Communication released Friday by James M. Kushiner, Executive Editor, Touchstone Magazine -
Amy Coney Barrett: regardless of whether she turns out to be the president’s nominee to the U. S. Supreme Court to replace Ruth Bader Ginsberg, her name has already become a flashpoint in the ongoing culture war.
Many have said that the culture war was lost long ago; I might concede the point, but only to insist that the loss occurred earlier, and certainly no later than January 1973 in Roe v. Wade. Then, the U. S. Supreme Court, the crème del la crème of the American judicial system, 27 years after the Nuremberg trials, declared that a woman had a constitutional right to slaughter any of her offspring in her womb, even to the drawing of the first breath.
In another sense, however, the culture war had already begun through mainstreaming the Playboy, the Pill, and the sexual revolution that followed. But those items in turn arose from an ongoing global pandemic: sin.
Roe was the flashpoint that commenced the most recent culture war, inspiring the pro-life movement, which has not miscarried and continues its clear witness to the humanity of the child. If pro-life activism is a sign of a culture war, the war grinds on. Yes, LGBTQRST agendas have won most if not all contests, yet there is a hidden factor at play called the family.
The state needs children, but it wants to systemically indoctrinate them and herd them into the new world order. Yet it’s still the decision of parents whether to hand over the future generation to an increasingly hostile state or not. If “conservative” Christians of the 1970s and beyond had welcomed more children into their lives than the recommended “replacement” number 2.0, perhaps we wouldn’t be having this conversation.
Amy Coney Barrett is hardly alone in being a devout married Christian woman who has welcomed many children into her family. Some think that such people have no place on the high court unless they genuflect before Roe v. Wade, not to mention other recent court decisions on sex and “gender.”
Robert P. George is gearing up for Barrett's possible nomination and the attacks she will receive, and invites others to join the Facebook community, “We Won’t Put Up With Bigoted Attacks on Amy Coney Barrett.” How much of the attack will be about her views on abortion or on her Catholic faith remains to be seen.
Speaking of attacks on faith and religion, “An Open Letter to Our Fellow American Citizens” was issued this month, with signatories including Touchstoneeditors Hunter Baker, Thomas S. Buchanan, Allan C. Carlson, Rod Dreher, Anthony Esolen, James Hitchcock, Douglas Johnson, and Mark Tooley. At the bottom of this page you can sign the letter and “see all the signatures.”
Among the points addressed:
“Religion. Civilization is fragile. If religious institutions and beliefs are marginalized and mocked, the indispensable civilizational supports for a free and decent life will quickly vanish. In a plural society like America, people are free to pursue their own paths to truth. But a truly plural society cannot abide the deliberate attempt to undermine, and even destroy, churches and synagogues. A pluralism that denies the legitimacy of religious faith and practice will not produce a “diverse” America; it will, instead, produce a tyrannical America in which the freedom of conscience is lost, the inherent dignity of the individual is denied, and the strongest support for just and moral living is erased. As Alexis de Tocqueville noted, despotism can do without religious faith, but freedom cannot.”
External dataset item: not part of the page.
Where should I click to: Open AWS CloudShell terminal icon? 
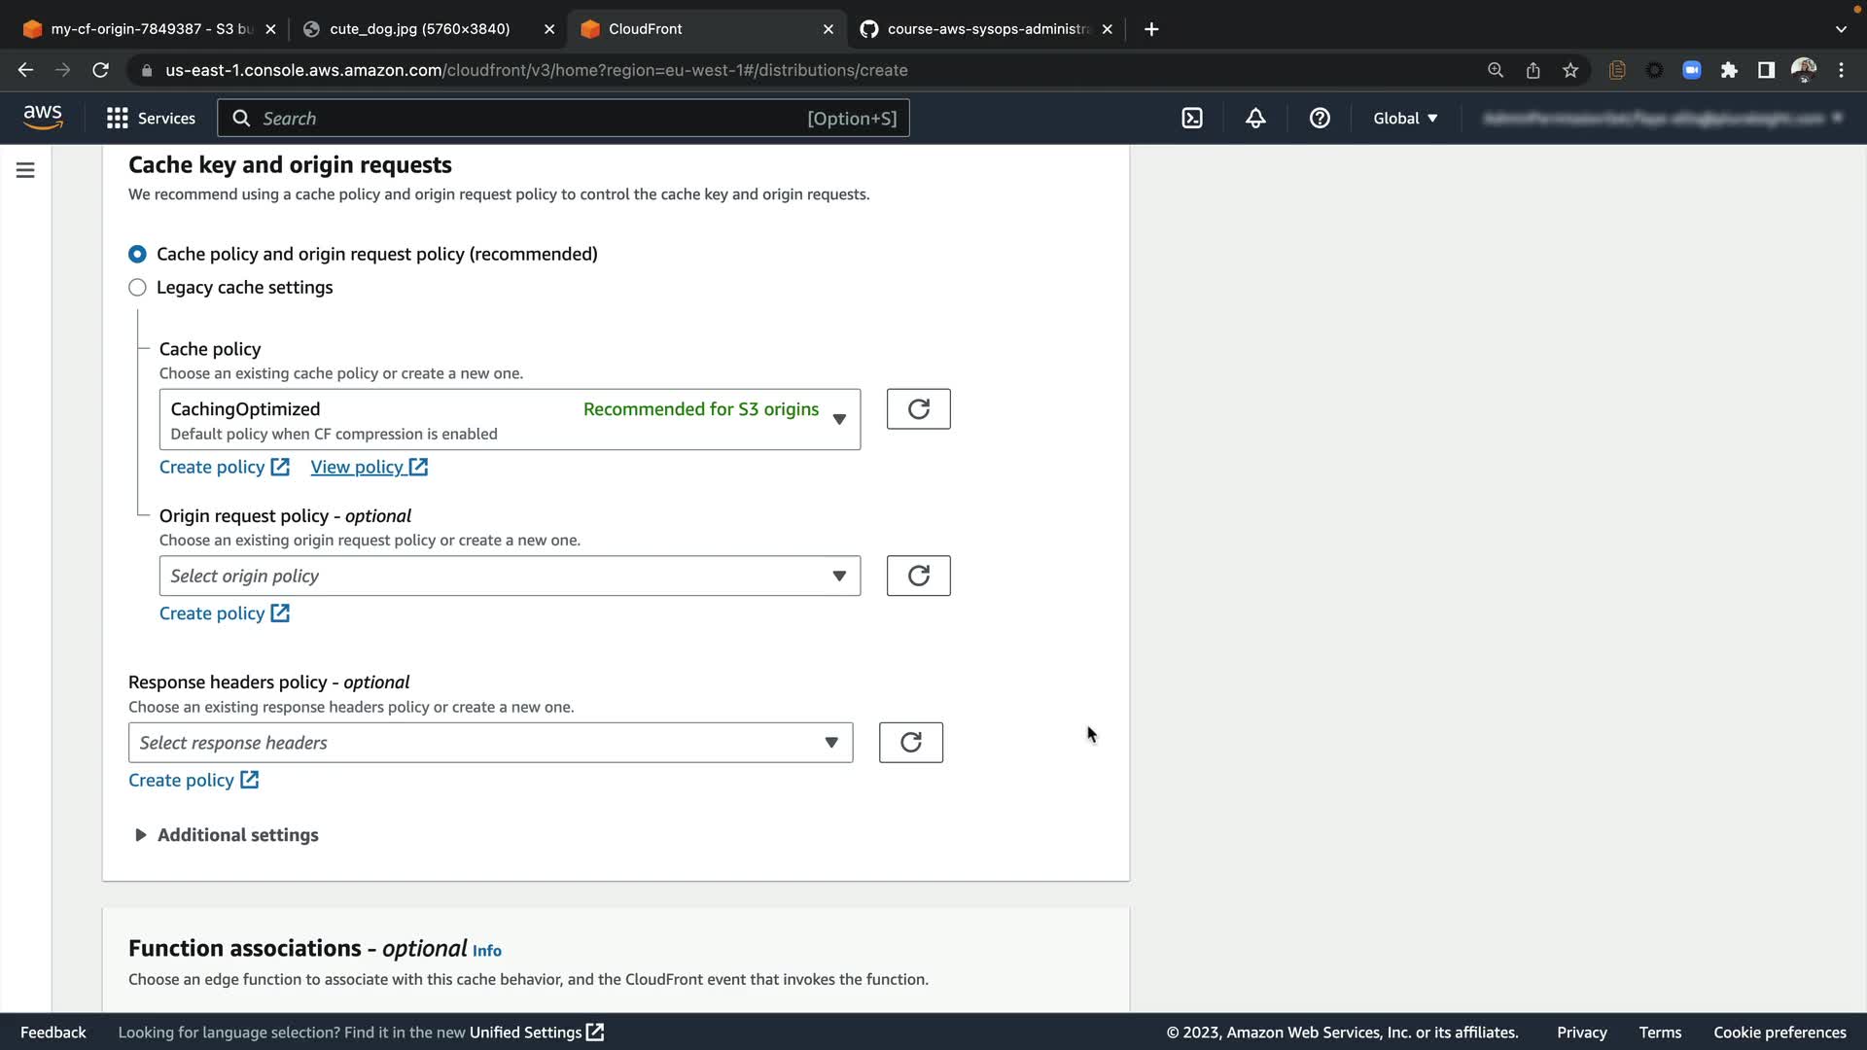(1192, 119)
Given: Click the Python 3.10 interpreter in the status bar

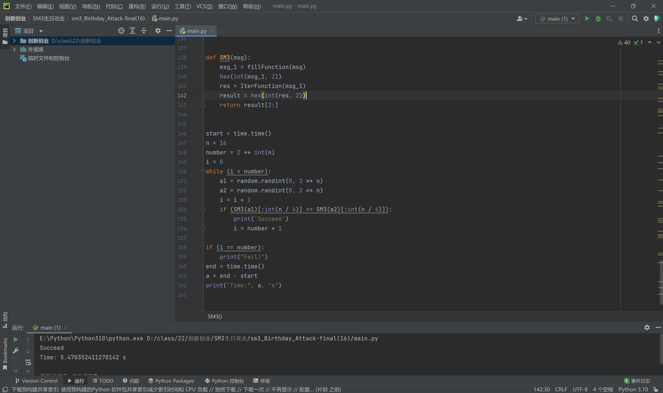Looking at the screenshot, I should click(x=634, y=389).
Despotism here is trying to “cancel” religion; not in one fell swoop, but bit by bit. The next bit may be seen in how Amy Coney Barrett, if nominated, is treated.
“This crisis is acute, and the hour is late. Like our forebears, we aim both to conserve and reform our institutions in light of enduring principles of justice. That is the task of self-governing people who know they live in an imperfect world and yet are not deterred by its challenges.”
In America, “self-governing” means we’re responsible, like it or not. Were we living under a dictatorship or emperor, our responsibility would be more limited.
While such statements never seem to “do any good,” speaking the truth is itself a good. What "good did it do" when Franz Jägerstätter to refused to swear an oath to Hitler and was executed? Someone is always listening.
There will never be any Christian victory in the culture war until the eschaton, for the enemy which we must fight relentlessly is sin. Sometimes a sin becomes systemic in a society. It’s not racism. Ask the babies, black and white. Their fate is at stake. So is ours. Amy Coney Barrett: May her tribe increase.